# Objective
Reproduce the following data line for line, without any alteration.

******

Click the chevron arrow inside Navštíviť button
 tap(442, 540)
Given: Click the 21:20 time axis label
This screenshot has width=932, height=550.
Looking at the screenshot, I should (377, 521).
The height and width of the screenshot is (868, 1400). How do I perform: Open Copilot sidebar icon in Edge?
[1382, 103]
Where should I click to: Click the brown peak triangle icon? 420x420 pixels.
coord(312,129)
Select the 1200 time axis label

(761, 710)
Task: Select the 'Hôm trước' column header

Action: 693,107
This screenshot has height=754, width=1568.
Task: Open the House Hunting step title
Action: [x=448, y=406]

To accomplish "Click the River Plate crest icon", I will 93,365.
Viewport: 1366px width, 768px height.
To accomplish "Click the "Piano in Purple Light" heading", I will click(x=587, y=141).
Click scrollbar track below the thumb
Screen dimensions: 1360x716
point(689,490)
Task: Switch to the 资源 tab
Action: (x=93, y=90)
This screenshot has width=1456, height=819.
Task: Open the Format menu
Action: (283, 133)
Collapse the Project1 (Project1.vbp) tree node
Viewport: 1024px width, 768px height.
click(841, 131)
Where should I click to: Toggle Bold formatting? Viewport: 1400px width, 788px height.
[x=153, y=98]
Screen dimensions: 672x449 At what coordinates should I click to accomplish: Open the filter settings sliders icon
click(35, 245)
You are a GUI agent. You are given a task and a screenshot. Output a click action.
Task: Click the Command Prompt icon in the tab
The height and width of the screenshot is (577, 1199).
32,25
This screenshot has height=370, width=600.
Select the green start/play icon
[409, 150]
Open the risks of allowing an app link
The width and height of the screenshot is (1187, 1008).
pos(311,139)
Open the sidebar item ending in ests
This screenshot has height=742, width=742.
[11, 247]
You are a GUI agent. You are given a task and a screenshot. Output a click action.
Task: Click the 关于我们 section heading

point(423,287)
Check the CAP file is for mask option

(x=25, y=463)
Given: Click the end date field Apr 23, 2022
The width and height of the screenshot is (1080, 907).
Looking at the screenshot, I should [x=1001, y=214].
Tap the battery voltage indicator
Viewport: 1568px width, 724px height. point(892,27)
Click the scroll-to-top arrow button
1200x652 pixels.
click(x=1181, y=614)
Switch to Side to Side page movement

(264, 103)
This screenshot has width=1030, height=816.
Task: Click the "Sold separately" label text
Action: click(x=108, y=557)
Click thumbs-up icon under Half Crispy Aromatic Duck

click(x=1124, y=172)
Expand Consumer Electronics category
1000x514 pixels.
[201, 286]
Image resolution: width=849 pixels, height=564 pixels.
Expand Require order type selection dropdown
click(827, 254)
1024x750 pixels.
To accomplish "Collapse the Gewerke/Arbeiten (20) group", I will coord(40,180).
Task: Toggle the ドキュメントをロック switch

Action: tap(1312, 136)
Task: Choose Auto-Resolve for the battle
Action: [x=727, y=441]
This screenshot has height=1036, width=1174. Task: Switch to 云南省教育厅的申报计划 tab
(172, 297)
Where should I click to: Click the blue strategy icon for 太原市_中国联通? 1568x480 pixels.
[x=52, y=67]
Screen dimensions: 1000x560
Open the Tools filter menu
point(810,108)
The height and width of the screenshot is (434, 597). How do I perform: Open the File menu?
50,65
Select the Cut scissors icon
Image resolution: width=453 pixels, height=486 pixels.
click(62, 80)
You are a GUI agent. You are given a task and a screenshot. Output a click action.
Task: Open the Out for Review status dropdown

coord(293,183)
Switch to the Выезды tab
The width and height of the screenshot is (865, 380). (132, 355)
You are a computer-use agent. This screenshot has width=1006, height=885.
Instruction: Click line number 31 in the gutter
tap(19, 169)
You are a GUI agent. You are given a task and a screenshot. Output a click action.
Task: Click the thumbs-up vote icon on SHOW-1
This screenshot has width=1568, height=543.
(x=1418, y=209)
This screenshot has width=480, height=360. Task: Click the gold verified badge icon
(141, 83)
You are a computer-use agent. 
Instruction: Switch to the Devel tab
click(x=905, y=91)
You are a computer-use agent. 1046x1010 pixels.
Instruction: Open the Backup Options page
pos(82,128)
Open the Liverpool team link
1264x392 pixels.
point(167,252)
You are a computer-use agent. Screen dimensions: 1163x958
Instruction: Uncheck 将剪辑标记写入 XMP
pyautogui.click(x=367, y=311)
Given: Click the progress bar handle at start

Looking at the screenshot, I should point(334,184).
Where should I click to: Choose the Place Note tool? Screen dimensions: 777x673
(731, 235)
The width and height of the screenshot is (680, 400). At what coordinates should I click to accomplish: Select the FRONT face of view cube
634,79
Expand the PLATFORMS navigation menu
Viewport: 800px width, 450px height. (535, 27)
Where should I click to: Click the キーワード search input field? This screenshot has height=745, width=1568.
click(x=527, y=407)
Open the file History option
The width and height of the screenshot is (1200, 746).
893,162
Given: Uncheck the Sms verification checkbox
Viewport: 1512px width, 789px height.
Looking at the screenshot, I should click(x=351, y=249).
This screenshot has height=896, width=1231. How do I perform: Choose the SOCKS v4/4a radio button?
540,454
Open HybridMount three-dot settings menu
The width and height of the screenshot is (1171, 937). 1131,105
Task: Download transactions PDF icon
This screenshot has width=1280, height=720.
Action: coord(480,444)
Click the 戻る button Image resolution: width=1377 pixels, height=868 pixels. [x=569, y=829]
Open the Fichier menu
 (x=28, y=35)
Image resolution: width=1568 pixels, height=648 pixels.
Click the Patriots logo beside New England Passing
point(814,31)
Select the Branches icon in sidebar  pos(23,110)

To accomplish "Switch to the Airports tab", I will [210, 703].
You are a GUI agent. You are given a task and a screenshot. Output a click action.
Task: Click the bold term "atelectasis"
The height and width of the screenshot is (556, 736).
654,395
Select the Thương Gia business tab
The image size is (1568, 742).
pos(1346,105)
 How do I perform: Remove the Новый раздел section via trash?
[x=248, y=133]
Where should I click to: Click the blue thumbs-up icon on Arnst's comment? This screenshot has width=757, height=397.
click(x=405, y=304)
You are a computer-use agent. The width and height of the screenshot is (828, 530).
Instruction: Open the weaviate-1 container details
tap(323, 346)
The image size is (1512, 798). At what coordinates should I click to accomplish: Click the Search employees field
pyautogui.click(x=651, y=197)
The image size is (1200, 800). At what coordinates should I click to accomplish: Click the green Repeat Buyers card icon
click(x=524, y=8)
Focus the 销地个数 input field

******

# Output below
Click the chevron arrow inside Navštíviť button
 tap(442, 540)
Given: Click the 21:20 time axis label
This screenshot has width=932, height=550.
Looking at the screenshot, I should (377, 521).
The height and width of the screenshot is (868, 1400). How do I perform: Open Copilot sidebar icon in Edge?
[1382, 103]
Where should I click to: Click the brown peak triangle icon? 420x420 pixels.
coord(312,129)
Select the 1200 time axis label

(761, 710)
Task: Select the 'Hôm trước' column header

Action: 693,107
This screenshot has height=754, width=1568.
Task: Open the House Hunting step title
Action: [x=448, y=406]

To accomplish "Click the River Plate crest icon", I will 93,365.
Viewport: 1366px width, 768px height.
To accomplish "Click the "Piano in Purple Light" heading", I will click(x=587, y=141).
Click scrollbar track below the thumb
Screen dimensions: 1360x716
point(689,490)
Task: Switch to the 资源 tab
Action: (x=93, y=90)
This screenshot has width=1456, height=819.
Task: Open the Format menu
Action: (283, 133)
Collapse the Project1 (Project1.vbp) tree node
Viewport: 1024px width, 768px height.
click(841, 131)
Where should I click to: Toggle Bold formatting? Viewport: 1400px width, 788px height.
[x=153, y=98]
Screen dimensions: 672x449 At what coordinates should I click to accomplish: Open the filter settings sliders icon
click(35, 245)
You are a GUI agent. You are given a task and a screenshot. Output a click action.
Task: Click the Command Prompt icon in the tab
The height and width of the screenshot is (577, 1199).
32,25
This screenshot has height=370, width=600.
Select the green start/play icon
[409, 150]
Open the risks of allowing an app link
The width and height of the screenshot is (1187, 1008).
pos(311,139)
Open the sidebar item ending in ests
This screenshot has height=742, width=742.
[11, 247]
You are a GUI agent. You are given a task and a screenshot. Output a click action.
Task: Click the 关于我们 section heading

point(423,287)
Check the CAP file is for mask option

(x=25, y=463)
Given: Click the end date field Apr 23, 2022
The width and height of the screenshot is (1080, 907).
Looking at the screenshot, I should [x=1001, y=214].
Tap the battery voltage indicator
Viewport: 1568px width, 724px height. point(892,27)
Click the scroll-to-top arrow button
1200x652 pixels.
click(x=1181, y=614)
Switch to Side to Side page movement

(264, 103)
This screenshot has width=1030, height=816.
Task: Click the "Sold separately" label text
Action: click(x=108, y=557)
Click thumbs-up icon under Half Crispy Aromatic Duck

click(x=1124, y=172)
Expand Consumer Electronics category
1000x514 pixels.
[201, 286]
Image resolution: width=849 pixels, height=564 pixels.
Expand Require order type selection dropdown
click(827, 254)
1024x750 pixels.
To accomplish "Collapse the Gewerke/Arbeiten (20) group", I will coord(40,180).
Task: Toggle the ドキュメントをロック switch

Action: tap(1312, 136)
Task: Choose Auto-Resolve for the battle
Action: [x=727, y=441]
This screenshot has height=1036, width=1174. Task: Switch to 云南省教育厅的申报计划 tab
(172, 297)
Where should I click to: Click the blue strategy icon for 太原市_中国联通? 1568x480 pixels.
[x=52, y=67]
Screen dimensions: 1000x560
Open the Tools filter menu
point(810,108)
The height and width of the screenshot is (434, 597). How do I perform: Open the File menu?
50,65
Select the Cut scissors icon
Image resolution: width=453 pixels, height=486 pixels.
click(62, 80)
You are a GUI agent. You are given a task and a screenshot. Output a click action.
Task: Open the Out for Review status dropdown

coord(293,183)
Switch to the Выезды tab
The width and height of the screenshot is (865, 380). (132, 355)
You are a computer-use agent. This screenshot has width=1006, height=885.
Instruction: Click line number 31 in the gutter
tap(19, 169)
You are a GUI agent. You are given a task and a screenshot. Output a click action.
Task: Click the thumbs-up vote icon on SHOW-1
This screenshot has width=1568, height=543.
(x=1418, y=209)
This screenshot has width=480, height=360. Task: Click the gold verified badge icon
(141, 83)
You are a computer-use agent. 
Instruction: Switch to the Devel tab
click(x=905, y=91)
You are a computer-use agent. 1046x1010 pixels.
Instruction: Open the Backup Options page
pos(82,128)
Open the Liverpool team link
1264x392 pixels.
point(167,252)
You are a computer-use agent. Screen dimensions: 1163x958
Instruction: Uncheck 将剪辑标记写入 XMP
pyautogui.click(x=367, y=311)
Given: Click the progress bar handle at start

Looking at the screenshot, I should point(334,184).
Where should I click to: Choose the Place Note tool? Screen dimensions: 777x673
(731, 235)
The width and height of the screenshot is (680, 400). At what coordinates should I click to accomplish: Select the FRONT face of view cube
634,79
Expand the PLATFORMS navigation menu
Viewport: 800px width, 450px height. (535, 27)
Where should I click to: Click the キーワード search input field? This screenshot has height=745, width=1568.
click(x=527, y=407)
Open the file History option
The width and height of the screenshot is (1200, 746).
893,162
Given: Uncheck the Sms verification checkbox
Viewport: 1512px width, 789px height.
Looking at the screenshot, I should click(x=351, y=249).
This screenshot has height=896, width=1231. How do I perform: Choose the SOCKS v4/4a radio button?
540,454
Open HybridMount three-dot settings menu
The width and height of the screenshot is (1171, 937). 1131,105
Task: Download transactions PDF icon
This screenshot has width=1280, height=720.
Action: coord(480,444)
Click the 戻る button Image resolution: width=1377 pixels, height=868 pixels. [x=569, y=829]
Open the Fichier menu
 (x=28, y=35)
Image resolution: width=1568 pixels, height=648 pixels.
Click the Patriots logo beside New England Passing
point(814,31)
Select the Branches icon in sidebar  pos(23,110)

To accomplish "Switch to the Airports tab", I will [210, 703].
You are a GUI agent. You are given a task and a screenshot. Output a click action.
Task: Click the bold term "atelectasis"
The height and width of the screenshot is (556, 736).
654,395
Select the Thương Gia business tab
The image size is (1568, 742).
pos(1346,105)
 How do I perform: Remove the Новый раздел section via trash?
[x=248, y=133]
Where should I click to: Click the blue thumbs-up icon on Arnst's comment? This screenshot has width=757, height=397.
click(x=405, y=304)
You are a computer-use agent. The width and height of the screenshot is (828, 530).
Instruction: Open the weaviate-1 container details
tap(323, 346)
The image size is (1512, 798). At what coordinates should I click to accomplish: Click the Search employees field
pyautogui.click(x=651, y=197)
The image size is (1200, 800). At what coordinates should I click to accomplish: Click the green Repeat Buyers card icon
click(x=524, y=8)
Focus the 销地个数 input field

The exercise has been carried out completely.